#### Given exercise
Copy out every line of the listing below word for word, leaving out the pictures.

#### Information shown
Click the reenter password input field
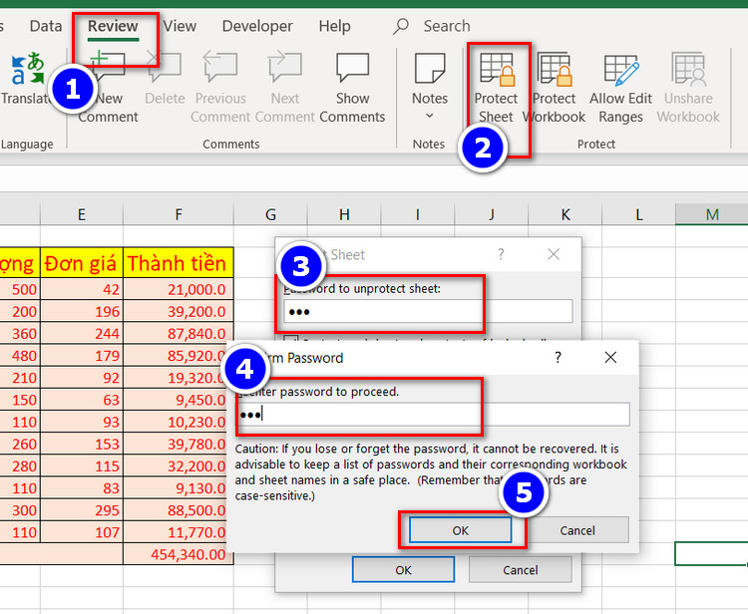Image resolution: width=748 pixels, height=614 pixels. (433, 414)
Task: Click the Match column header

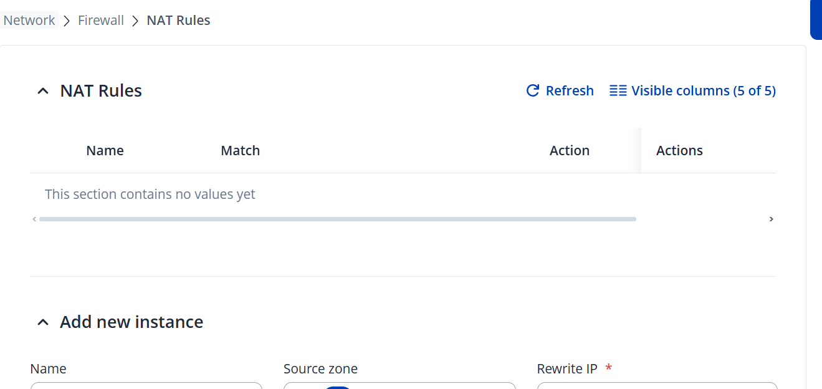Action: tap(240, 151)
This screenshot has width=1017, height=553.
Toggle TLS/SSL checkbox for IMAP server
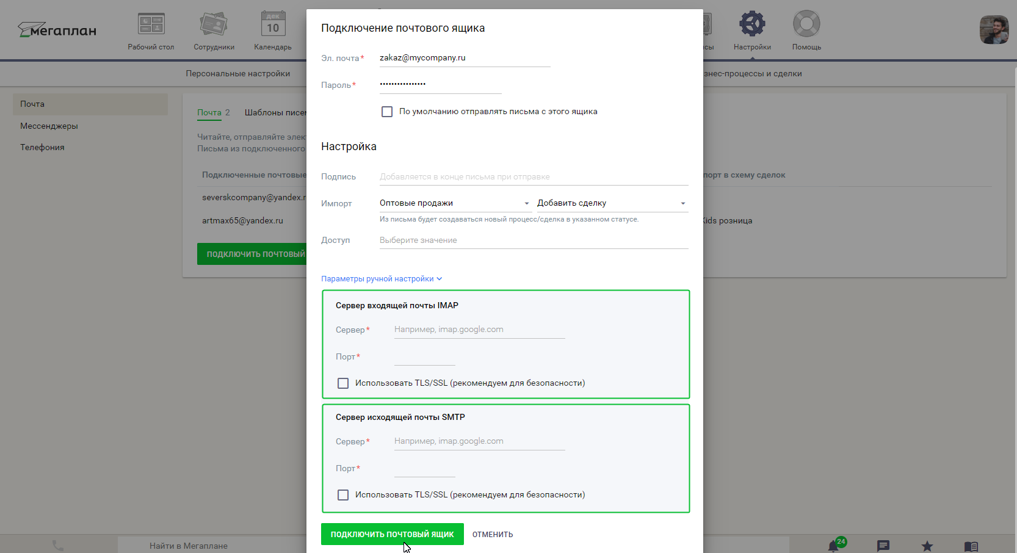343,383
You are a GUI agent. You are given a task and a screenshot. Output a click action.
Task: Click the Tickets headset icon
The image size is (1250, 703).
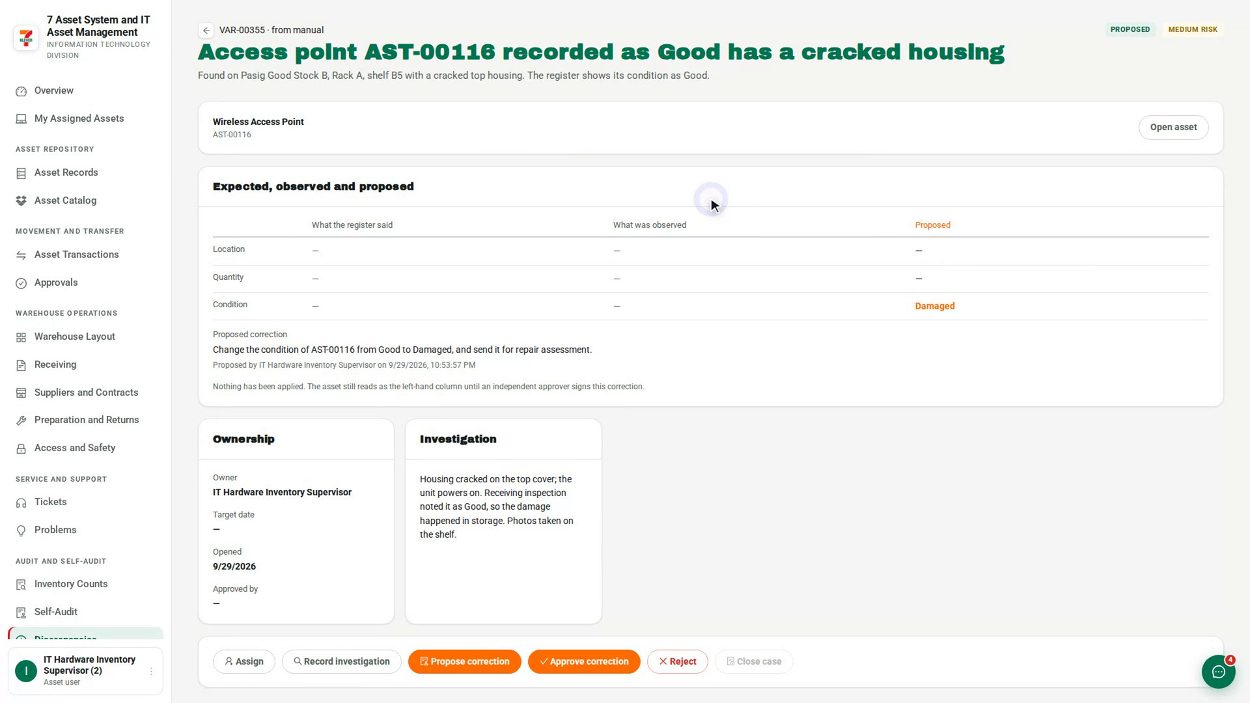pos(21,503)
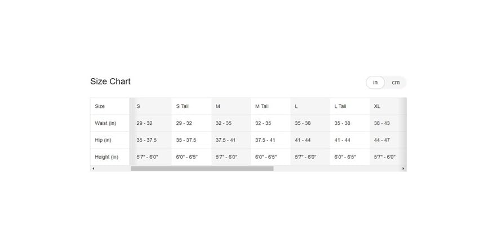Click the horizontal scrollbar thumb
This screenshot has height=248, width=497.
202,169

#### The output
Click the reenter password input field
Image resolution: width=748 pixels, height=614 pixels. (433, 414)
Task: Click the Match column header

Action: tap(240, 151)
This screenshot has width=1017, height=553.
Toggle TLS/SSL checkbox for IMAP server
343,383
You are a GUI agent. You are given a task and a screenshot. Output a click action.
Task: Click the Tickets headset icon
The image size is (1250, 703).
pos(21,503)
Click the horizontal scrollbar thumb
This screenshot has height=248, width=497.
202,169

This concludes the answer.